Heiner T. aus dem Burgenlandkreis möchte wissen: Inwieweit würde eine Erbschaft von 20.000 Euro auf meinen Alg-II-Bezug angerechnet?
Expertenantwort: Bei laufendem Alg-II-Bezug zählt die Erbschaft in dem Monat des Zuflusses als Einkommen und muss auf den Bedarf angerechnet werden. Damit fallen Sie ab diesem Monat aus dem Bezug des Alg II heraus, da Ihr Einkommen höher ist als Ihr monatlicher Bedarf. Nach Paragraf 11 Absatz 3 SGB II ist deshalb das Erbe, sprich die einmalige Einnahme, auf einen Zeitraum von sechs Monaten gleichmäßig aufzuteilen und monatlich mit dem entsprechenden Teilbetrag von 3 333 Euro
(20.000 geteilt durch sechs) zu berücksichtigen. Da das Einkommen damit in dieser Zeit den monatlichen Bedarf übersteigt, haben Sie keinen Anspruch auf Alg II. Sofern Sie nach Ablauf des halben Jahres erneut einen Antrag auf Alg II stellen, wird das noch vorhandene Geld jetzt als Vermögen berücksichtigt. Für Vermögenswerte gelten Freibeträge, so dass Sie gegebenenfalls erneut Anspruch auf Alg II haben könnten. Beachten Sie: In den Monaten, in denen Sie kein Alg II beziehen, müssen Sie sich freiwillig krankenversichern, wenn eine Familienversicherung nicht möglich ist.
Frage von Manuela R. aus dem Saalekreis: Bei laufendem Alg-II-Bezug wird doch ein Erbe als Einkommen auf sechs Monate aufgeteilt. Was passiert danach? Erhalte ich wieder Alg II, auch wenn noch ein höherer Restbetrag vorhanden ist?
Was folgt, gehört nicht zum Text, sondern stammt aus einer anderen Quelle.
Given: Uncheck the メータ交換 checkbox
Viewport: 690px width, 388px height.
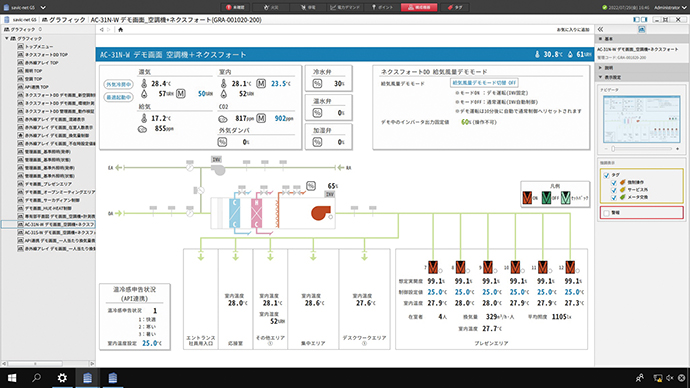Looking at the screenshot, I should [614, 198].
Expertenantwort: Das Restvermögen aus der Erbschaft gilt nach Ablauf der sechs Monate nicht mehr als Einkommen. Es wird bei einem erneuten Antrag auf Alg II Ihrem Vermögen zugerechnet. Sollte ein Betrag über Ihrer individuellen Vermögensfreigrenze noch vorhanden sein, würde ermittelt werden, wie lange dieser Betrag zur Deckung Ihres Lebensunterhaltes ausreichen würde. Für diesen Zeitraum würde eine Ablehnung des Antrags erfolgen. Für die Zeit danach bestünde wieder Anspruch auf Alg-II-Leistungen, soweit die weiteren Anspruchsvoraussetzungen vorliegen. Gegebenenfalls sollten Sie prüfen, inwieweit der Restbetrag auch als besonders geschützte Altersvorsorge angelegt werden könnte.
Befristete Zahlung ist auch möglich?
Katarina L. aus Dessau-Roßlau fragte: Bisher wurde mir mein Alg-II-Bescheid immer für ein Jahr ausgestellt. Diesmal wurde mir die Leistung nur für ein halbes Jahr bewilligt. Ist das rechtens?
Expertenantwort: Ist eine Leistungsbewilligung nur vorläufig erfolgt, gilt sie grundsätzlich auch nur für den angegebenen Zeitraum. In der Regel allerdings werden die Leistungen für Hartz IV für ein Jahr bewilligt. Es ist aber auch möglich, von diesem Zeitraum abzuweichen. Insofern sollten Sie einen Weiterbewilligungsantrag stellen. Meist schicken die Jobcenter entsprechende Formulare rechtzeitig vor Ablauf der Befristung zu.
(Kornelia Noack und Dorothea Reinert notierten Fragen und Antworten.)